Document section:
★ ★ ★ ★ ★ ★ ★

Teixeira said that for AI Help, most of those responding considered the AI answers helpful. "In the case of AI Explain, the pattern of feedback we received was similar, but readers also pointed out a handful of concrete cases where an incorrect answer was rendered," he said.
"This feedback is enormously helpful, and the MDN team is now investigating these bug reports. We’ve elected to be cautious in our approach and have temporarily removed the AI Explain tool from MDN until we’ve completed our investigation and have high-quality remediations in place for the issues that have been observed."
Mozilla, however, plans to continue working on ways to deploy generative AI. Teixeira said the MDN team aims to identify when its algorithmic help services provide incorrect information and to improve responses. The remediation effort will also include better options for flagging and reporting wrong answers.
Teixeira promised a postmortem report in the days ahead covering the launch of AI Help and AI Explain and the decision to suspend part of the service.
He also acknowledged the differences in opinion about how generative AI fits into a source of human-authored documentation and indicated that community feedback will continue to adapt how MDN incorporates algorithmic tools.
"We do see a path forward that preserves the human-authored goodness while also providing tools that offer additional value over that amazing body of content," he said.
We do see a path forward that preserves the human-authored goodness while also providing tools that offer additional value
"We need your input, criticism, kudos, and experience to ensure we’re employing AI in the most useful and responsible ways. Your feedback is critical to this process, and we will continue to take the feedback and adjust our plans in response to it. LLM technology remains relatively immature, so there will certainly be speed bumps along the way."
Those differences of opinion surfaced in another GitHub Issues post and they suggest some people in the community want no part of the proposed middle ground.

★ ★ ★ ★ ★ ★ ★

Collected data:
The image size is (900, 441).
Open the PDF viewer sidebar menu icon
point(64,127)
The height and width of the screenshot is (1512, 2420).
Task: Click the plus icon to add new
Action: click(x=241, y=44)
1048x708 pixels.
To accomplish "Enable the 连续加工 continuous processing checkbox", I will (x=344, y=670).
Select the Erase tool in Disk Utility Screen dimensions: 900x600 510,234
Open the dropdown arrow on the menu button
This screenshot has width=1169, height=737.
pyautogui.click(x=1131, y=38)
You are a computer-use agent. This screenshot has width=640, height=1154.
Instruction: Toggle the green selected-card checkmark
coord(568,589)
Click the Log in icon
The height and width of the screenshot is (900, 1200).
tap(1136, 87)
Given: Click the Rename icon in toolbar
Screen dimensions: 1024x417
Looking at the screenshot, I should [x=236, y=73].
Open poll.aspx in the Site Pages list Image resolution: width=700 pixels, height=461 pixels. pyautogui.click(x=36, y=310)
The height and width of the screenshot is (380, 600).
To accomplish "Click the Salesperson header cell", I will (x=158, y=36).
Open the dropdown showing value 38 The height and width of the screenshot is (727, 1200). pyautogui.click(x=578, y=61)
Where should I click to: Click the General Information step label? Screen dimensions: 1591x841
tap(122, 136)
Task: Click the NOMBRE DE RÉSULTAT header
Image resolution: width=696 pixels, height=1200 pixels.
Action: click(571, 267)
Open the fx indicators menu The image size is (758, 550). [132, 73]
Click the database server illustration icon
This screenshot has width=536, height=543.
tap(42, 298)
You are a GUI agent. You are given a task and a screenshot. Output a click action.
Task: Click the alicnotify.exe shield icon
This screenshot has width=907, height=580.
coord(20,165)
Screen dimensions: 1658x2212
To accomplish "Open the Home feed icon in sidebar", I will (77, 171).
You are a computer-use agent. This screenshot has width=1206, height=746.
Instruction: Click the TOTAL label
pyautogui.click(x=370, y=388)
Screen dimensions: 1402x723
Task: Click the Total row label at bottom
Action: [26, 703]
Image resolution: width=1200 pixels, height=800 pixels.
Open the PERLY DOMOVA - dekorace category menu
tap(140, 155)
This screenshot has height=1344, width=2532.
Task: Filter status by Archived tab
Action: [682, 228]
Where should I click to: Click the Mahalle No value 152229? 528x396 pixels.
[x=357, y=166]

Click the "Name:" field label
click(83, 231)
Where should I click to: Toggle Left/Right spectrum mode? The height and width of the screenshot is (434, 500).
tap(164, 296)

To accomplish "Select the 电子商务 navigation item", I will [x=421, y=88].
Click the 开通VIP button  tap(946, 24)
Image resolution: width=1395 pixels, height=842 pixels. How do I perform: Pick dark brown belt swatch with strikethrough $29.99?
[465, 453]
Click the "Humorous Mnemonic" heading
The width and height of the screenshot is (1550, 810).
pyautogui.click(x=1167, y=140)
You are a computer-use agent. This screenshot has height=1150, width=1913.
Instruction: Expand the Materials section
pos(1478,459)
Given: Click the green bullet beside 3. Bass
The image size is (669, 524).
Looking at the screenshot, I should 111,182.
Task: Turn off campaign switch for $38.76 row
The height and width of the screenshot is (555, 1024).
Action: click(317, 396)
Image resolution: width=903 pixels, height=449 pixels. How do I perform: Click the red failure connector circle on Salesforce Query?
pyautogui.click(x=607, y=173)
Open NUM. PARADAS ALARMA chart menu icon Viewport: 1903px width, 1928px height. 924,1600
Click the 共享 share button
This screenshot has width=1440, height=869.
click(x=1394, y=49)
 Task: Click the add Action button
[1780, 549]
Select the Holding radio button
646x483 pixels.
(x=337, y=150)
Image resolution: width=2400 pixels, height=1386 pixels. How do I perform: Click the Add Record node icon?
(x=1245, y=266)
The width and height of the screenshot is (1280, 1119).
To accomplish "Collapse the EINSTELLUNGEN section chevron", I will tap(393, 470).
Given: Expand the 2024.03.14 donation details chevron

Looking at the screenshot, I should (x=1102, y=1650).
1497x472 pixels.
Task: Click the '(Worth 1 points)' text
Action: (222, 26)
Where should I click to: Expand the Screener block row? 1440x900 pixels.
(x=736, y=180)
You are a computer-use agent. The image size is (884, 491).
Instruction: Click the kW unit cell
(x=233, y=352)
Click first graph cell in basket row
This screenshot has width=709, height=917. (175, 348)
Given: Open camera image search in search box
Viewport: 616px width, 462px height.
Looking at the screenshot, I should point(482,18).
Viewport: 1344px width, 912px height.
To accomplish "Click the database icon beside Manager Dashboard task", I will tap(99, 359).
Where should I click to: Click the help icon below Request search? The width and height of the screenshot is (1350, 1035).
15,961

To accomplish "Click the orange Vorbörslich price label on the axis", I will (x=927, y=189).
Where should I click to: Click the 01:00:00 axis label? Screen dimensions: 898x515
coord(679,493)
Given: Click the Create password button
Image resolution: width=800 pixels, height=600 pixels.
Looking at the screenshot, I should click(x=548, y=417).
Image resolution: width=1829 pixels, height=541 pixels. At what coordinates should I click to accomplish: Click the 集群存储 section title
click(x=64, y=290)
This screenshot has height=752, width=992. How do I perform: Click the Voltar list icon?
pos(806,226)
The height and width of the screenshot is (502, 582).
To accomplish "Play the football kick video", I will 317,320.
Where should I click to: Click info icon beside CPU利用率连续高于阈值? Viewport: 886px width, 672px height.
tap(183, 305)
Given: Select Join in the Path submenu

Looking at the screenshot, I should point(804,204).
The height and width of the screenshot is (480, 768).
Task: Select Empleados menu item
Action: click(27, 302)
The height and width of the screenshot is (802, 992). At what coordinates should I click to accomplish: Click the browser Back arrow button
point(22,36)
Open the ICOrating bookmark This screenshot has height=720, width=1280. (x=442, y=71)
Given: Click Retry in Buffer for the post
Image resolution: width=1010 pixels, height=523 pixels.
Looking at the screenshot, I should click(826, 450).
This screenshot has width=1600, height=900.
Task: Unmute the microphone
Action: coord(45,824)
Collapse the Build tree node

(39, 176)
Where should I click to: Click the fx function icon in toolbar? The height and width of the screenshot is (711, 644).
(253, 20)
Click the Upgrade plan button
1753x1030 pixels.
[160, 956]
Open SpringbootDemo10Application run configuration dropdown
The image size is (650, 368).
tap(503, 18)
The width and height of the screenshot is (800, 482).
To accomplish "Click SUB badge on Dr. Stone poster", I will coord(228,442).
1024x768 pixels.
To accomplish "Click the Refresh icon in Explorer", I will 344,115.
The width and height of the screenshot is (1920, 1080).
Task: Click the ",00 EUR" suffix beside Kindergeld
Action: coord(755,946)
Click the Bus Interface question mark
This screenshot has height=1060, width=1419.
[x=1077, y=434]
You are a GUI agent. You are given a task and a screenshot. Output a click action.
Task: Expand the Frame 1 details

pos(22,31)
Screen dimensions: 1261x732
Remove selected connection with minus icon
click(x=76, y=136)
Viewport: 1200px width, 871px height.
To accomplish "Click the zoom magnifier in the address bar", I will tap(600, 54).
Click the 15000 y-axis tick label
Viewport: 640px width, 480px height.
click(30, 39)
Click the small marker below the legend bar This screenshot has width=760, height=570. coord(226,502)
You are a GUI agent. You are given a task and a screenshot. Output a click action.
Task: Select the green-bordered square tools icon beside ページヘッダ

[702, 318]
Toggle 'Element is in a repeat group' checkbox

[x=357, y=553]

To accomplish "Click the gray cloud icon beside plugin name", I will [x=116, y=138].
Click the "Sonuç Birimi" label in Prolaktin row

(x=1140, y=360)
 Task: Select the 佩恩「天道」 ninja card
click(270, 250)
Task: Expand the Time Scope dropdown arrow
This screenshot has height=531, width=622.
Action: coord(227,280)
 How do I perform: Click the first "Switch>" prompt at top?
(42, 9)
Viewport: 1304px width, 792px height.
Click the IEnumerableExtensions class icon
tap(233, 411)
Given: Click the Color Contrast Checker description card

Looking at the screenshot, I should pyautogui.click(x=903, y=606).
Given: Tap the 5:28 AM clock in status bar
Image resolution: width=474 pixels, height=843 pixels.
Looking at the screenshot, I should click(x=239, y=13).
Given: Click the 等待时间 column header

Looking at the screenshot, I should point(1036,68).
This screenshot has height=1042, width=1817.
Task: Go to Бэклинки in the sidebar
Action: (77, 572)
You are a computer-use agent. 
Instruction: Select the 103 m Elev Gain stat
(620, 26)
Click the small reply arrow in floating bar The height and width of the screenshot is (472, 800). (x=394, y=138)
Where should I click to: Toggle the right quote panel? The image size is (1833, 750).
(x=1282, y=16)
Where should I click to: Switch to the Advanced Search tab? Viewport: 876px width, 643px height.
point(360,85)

★ ★ ★ ★ ★ ★ ★

Task instructions:
a: List everything Teixeira asks the community to provide in the quoted appeal of the passage on MDN's AI tools.
b: Write the next part of the passage on MDN's AI tools, starting after its final sentence.

Results of the exercise:
a: input, criticism, kudos, experience

b:
"One problem is this implementation – this particular integration of an LLM into MDN that will happily lie to users," wrote software engineer Leonora Tindall in a comment on Thursday.
"But, the solution is not 'make the LLM better.' It solves no real problems that hiring technical writers wouldn't solve. It is, in essence, a copyright laundering machine that saves money (by not hiring writers) at the expense of quality. It is an attempt to replace the labor of trained, knowledgeable writers with OpenAI's exploitation machine - exploitation, not just of reams of copyrighted material scraped from across the Web, but also of underpaid workers in the global south.
"That is a practice that I, personally, think is unacceptable and abhorrent."
Another developer who goes by the name "Be" offered a similar take:
"Everything about this blog post is disgusting. It's abundantly clear at this point that Mozilla is an irresponsible steward of web documentation and should have no further involvement in it. I find it repugnant that Mozilla is trying to profit off content that they're barely even writing anymore. That they are trying to profit from content they're not writing using an LLM that they didn't make either makes this situation even more bizarre.